2007 Appleton earns about $1 million in pay. Micron cuts about 1,100 employees. Appleton relinquishes the title of president to Mark Durcan.
2008 A slump fueled by the economic crisis and product oversupply gives Micron its eighth-straight quarterly loss. The company cuts officer salaries by 20 percent and lays off about 1,500 local workers. Economists worry Micron will leave. Appleton pledges to keep research and development in Boise. Micron buys a share of the Inotera plant in Taiwan.
2009 Appleton endorses Obama’s economic stimulus plan. Micron ends chip manufacturing in Boise, cutting an additional 2,000 jobs. The company’s Idaho employment is down to 5,200 by year-end. Appleton and Durcan take 10 percent pay cuts. Micron sells a majority stake in its imaging business, Aptina. It signs a deal with Australian Origin Energy to make solar power components. Micron finally turns its first quarterly profit since 2006 — “an incredible way to celebrate Christmas,” says Gov. Butch Otter. Appleton says that “just to survive” a down market is a success.

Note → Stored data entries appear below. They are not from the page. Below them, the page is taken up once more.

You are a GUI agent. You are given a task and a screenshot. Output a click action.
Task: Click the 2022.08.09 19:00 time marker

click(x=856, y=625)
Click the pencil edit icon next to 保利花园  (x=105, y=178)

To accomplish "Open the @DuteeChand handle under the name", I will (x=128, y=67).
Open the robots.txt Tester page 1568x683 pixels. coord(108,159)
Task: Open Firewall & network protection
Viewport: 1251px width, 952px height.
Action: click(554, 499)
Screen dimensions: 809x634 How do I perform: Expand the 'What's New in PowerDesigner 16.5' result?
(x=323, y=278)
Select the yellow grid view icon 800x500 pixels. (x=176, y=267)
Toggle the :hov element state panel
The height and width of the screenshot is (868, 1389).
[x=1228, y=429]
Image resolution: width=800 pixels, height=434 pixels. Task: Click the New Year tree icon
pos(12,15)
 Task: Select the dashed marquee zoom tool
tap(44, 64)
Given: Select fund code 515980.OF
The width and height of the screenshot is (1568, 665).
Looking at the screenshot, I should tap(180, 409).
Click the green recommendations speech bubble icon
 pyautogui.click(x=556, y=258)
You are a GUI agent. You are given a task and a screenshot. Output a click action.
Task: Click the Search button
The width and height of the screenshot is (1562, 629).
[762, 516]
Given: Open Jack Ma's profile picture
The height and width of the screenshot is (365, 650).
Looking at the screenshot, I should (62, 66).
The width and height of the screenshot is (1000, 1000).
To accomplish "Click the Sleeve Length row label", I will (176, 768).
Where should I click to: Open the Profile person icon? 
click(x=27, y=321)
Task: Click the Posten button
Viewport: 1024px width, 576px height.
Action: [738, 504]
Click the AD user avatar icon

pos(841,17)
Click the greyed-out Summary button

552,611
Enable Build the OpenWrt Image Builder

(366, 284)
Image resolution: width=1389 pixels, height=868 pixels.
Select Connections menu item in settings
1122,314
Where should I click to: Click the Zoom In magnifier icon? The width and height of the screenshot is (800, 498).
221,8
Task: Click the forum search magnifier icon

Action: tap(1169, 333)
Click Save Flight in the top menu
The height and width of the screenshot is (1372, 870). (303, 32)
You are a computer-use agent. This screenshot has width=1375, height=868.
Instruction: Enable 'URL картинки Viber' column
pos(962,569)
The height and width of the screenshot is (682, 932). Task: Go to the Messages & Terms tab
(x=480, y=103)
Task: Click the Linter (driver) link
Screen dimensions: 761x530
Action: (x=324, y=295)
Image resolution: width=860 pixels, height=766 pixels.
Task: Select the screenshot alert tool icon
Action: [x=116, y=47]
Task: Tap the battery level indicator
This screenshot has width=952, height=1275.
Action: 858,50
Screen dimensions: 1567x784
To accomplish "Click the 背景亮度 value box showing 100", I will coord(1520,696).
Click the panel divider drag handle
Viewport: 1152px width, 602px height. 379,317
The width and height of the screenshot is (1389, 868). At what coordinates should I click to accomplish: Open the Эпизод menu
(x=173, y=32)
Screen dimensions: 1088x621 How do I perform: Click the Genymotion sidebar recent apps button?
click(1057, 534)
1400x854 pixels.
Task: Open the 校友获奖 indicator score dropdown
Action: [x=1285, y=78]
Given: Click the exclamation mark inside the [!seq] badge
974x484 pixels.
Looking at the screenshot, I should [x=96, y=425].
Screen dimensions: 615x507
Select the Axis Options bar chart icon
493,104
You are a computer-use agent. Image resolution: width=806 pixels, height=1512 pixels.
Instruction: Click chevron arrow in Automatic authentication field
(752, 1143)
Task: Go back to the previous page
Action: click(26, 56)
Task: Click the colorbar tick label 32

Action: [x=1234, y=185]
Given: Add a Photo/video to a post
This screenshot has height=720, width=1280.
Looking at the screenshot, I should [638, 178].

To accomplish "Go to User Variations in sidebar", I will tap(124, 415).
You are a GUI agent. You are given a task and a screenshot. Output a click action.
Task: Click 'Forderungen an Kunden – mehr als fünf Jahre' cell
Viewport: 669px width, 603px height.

2010 Appleton predicts only two or three of the world’s 11 memory chip producers will last, and “the majority of our competition is not in very good shape.” The company buys Swiss electronic device memory maker Numonyx Holdings B.V. for $1.2 billion. Annual profits hit a record $1.9 billion. Micron signs a patent cross-licensing deal with competitor Samsung. Appleton takes a 10 percent raise and bonuses for the first time since 2007.
2011 Micron wins a long-fought antitrust lawsuit. Appleton says Micron will expand NAND flash memory and chip combinations. Falling chip prices and weak consumer sales end a string of six profitable quarters. The company looks ahead to a new memory cube.
2012 In January, Durcan says he’ll step down in August as Micron’s second-highest executive. Mark W. Adams, vice president of worldwide sales, is named to succeed Durcan.
A week later, Feb 3, 2012, Appleton is killed when his high-performance plane crashes at the Boise Airport. Durcan is named interim CEO.
Our regrets and wishes go to the Appleton family, his colleagues and friendly. I knew Steve. I’ll miss him. – eic.